Patient Medical Information

Most patients suffered from DM (N = 53, 31%), hypertension (N = 51, 29.8%), asthma (N = 14, 8.2%), and various musculoskeletal disorders (i.e., osteoporosis, osteoarthritis, gout, and rheumatoid arthritis, N = 13, 7.6%). Seven patients (4.1%) suffered from thyroid disorders, i.e., hyperthyroidism and hypothyroidism, and another seven (4.1%) had dyslipidaemia.
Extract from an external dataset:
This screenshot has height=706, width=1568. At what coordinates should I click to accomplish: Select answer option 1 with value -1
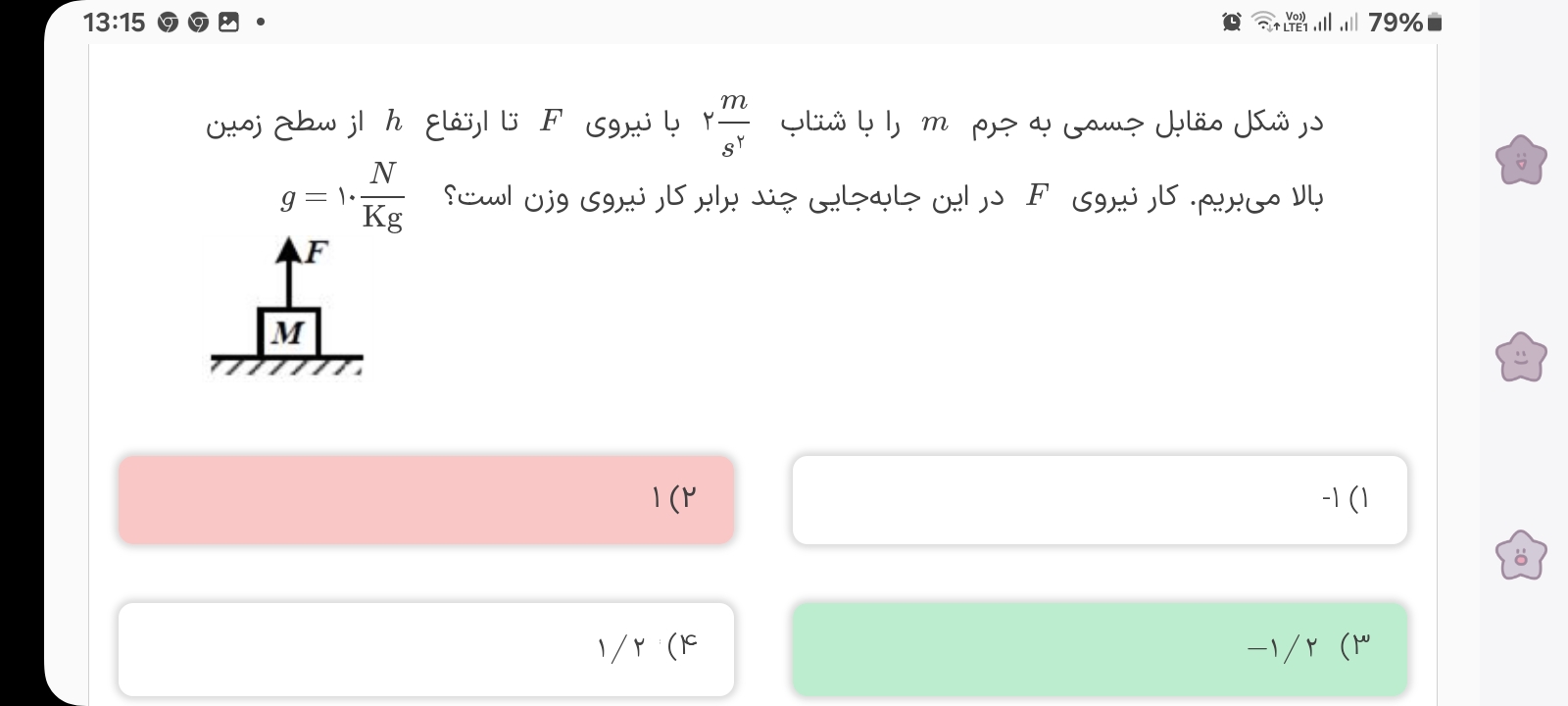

Five patients (2.9%) appeared to have central nervous system disorders [namely, Parkinson’s disease, attention-deficit hyperactivity disorder (ADHD), epilepsy, etc.]. In addition, five patients (2.9%) had sickle cell disease. Four patients (2.3%) had IHD, and four (2.3%) had other illnesses, namely, glaucoma, renal failure, deep vein thrombosis (DVT), etc.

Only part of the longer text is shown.